Hamburg. Kein Sänger einer deutschsprachigen Band wird bei einem ausverkauften Konzert vor versammelter Mannschaft gerne zugeben, dass seine Mama heute da ist und er sich deswegen erstens benehmen muss und zweitens ziemlich aufgeregt ist. Deniz Jaspersen von Herrenmagazin schert sich nicht um diese vermeintlichen Regeln der Coolness, als er im rappelvollen Hafenklang am Sonntag mit seiner Band die Songs des starken zweiten Albums "Das wird alles einmal Dir gehören" abfeuert. Warum auch, das Publikum schätzt die Hamburger Band gerade dafür, dass scheinbar keine Grenze zwischen Bühne und Publikum besteht, dass sie bei allem Talent absolut unprätentiös bleibt.

Während der Show beschwert sich König Wilhelmsburg sympathisch über ein Eisenrohr, das ihm kalte Luft in den Nacken bläst, während Deniz Jaspersen als Reaktion auf Fans mit "nett gemeinten" Mittelfinger-Schildern die "Enttabuisierung des Stinkefingers" fordert. Prompt macht er selbst reichlich Gebrauch davon - so viel zum guten Benehmen. Derweil trägt Bassist Paul Konopacka mit Danksagungen verzierte Unterhosen auf dem Kopf, die ihm zwei weibliche Fans entgegengeworfen haben. Und Drummer Rasmus Engler wird nicht müde zu betonen, dass Paul eh ein ganz Verdorbener sei - natürlich während er auf seine Drums eindrischt.

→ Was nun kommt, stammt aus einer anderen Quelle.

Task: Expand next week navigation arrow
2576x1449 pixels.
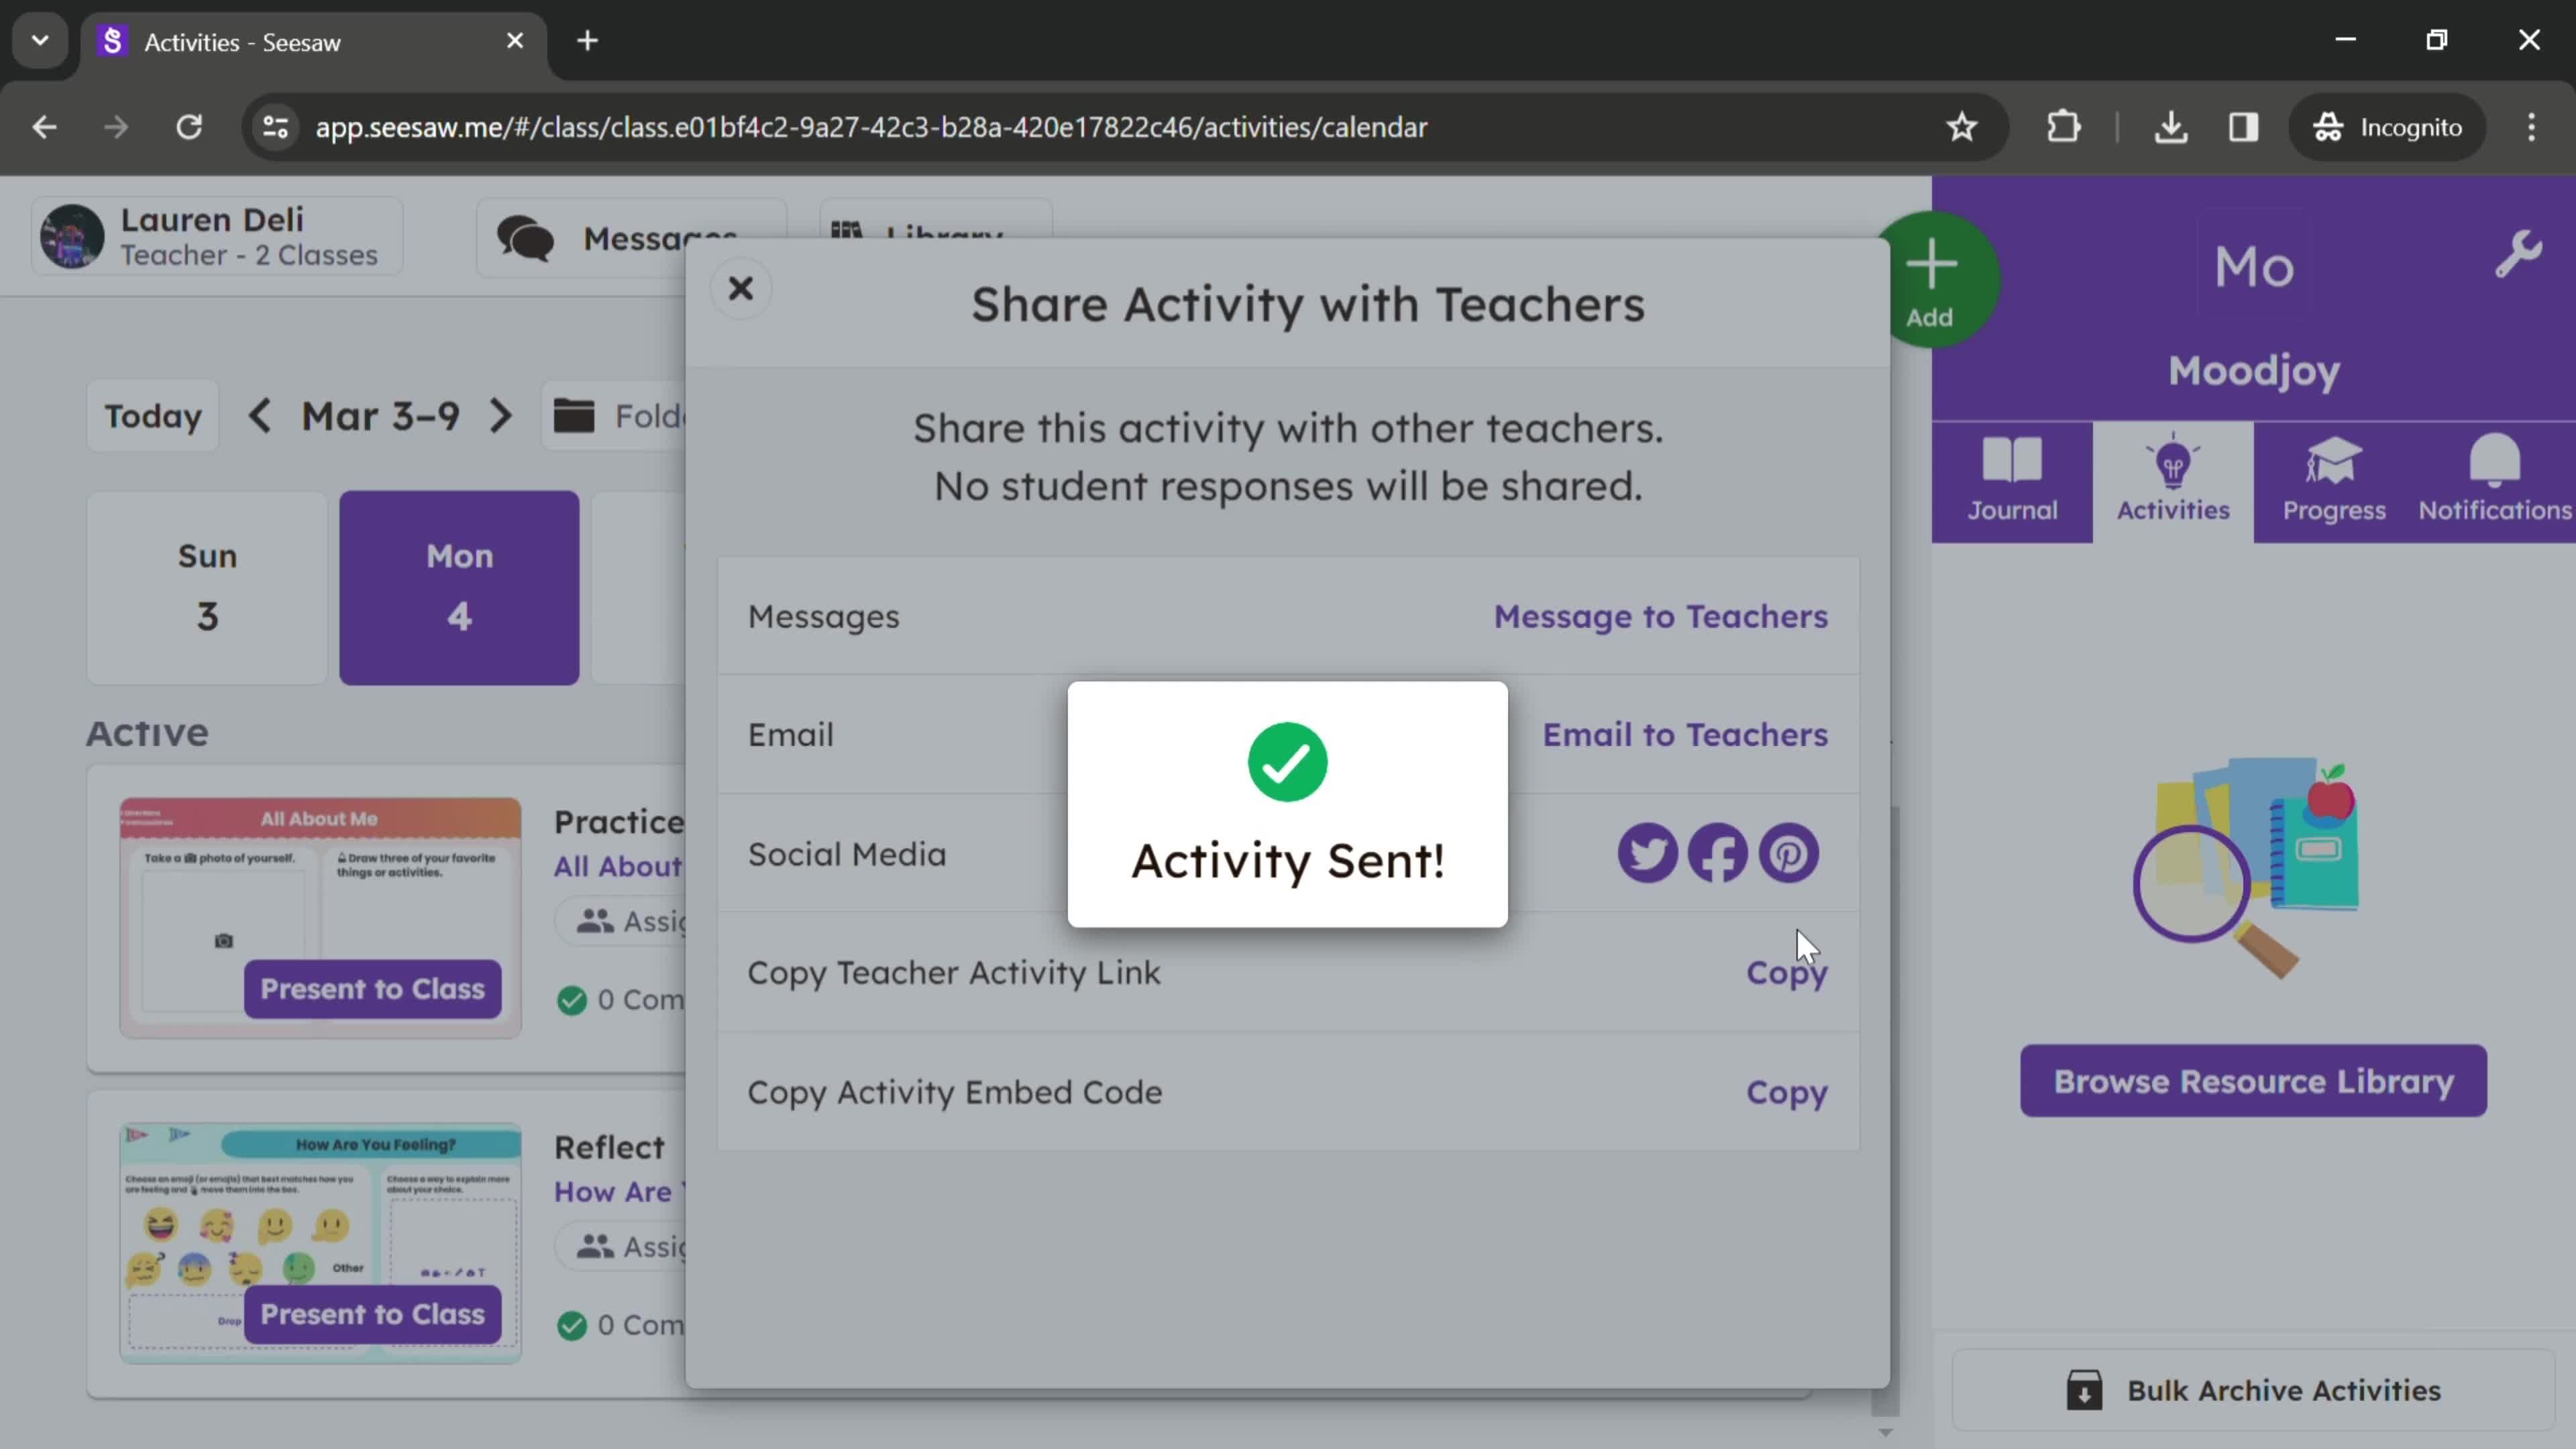Action: [x=500, y=416]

Und dann die Musik: Stärker als bei den meisten leidlichen Vergleichsbands wie Tomte und Kettcar hört man Herrenmagazin eine unbedingte Leidenschaft am Zelebrieren von Musik an, ja als seien sie selbst Fans - von englischer Popmusik und Postpunk, von Gitarrenexzessen und Melodien. So baut sich das starke "Früher war ich meistens traurig, heute bin ich nur noch sauer" live bis zu einem Gitarrenfrontalangriff auf, zu dem Deniz Jaspersen seine sonst sanfte Stimme gegen ein rastloses Schreien eintauscht. Das Publikum dankt es mit Respekt, singt Songs wie "Erinnern", "1000 Städte", "Alle sind so" und "Gold für Eisen" fehlerlos mit und verliert sich in Erinnerungen, die an die Songs von Herrenmagazin geknüpft sind: ein Rausch, eine Beziehung, eine schwere Zeit im Leben.

Das alte Zugaben-Spiel nach einem Dutzend Songs umgeht die Band, sie spielen einfach so lange weiter, bis König Wilhelmsburg beim lauten Finale mit "Kein bisschen aufgeregt" seine Gitarre gegen die Wand wirft. Es dauert keine zwei Minuten, da tummelt sich die Band auch schon im Publikum: mit Bier und Freunden. Und Mama.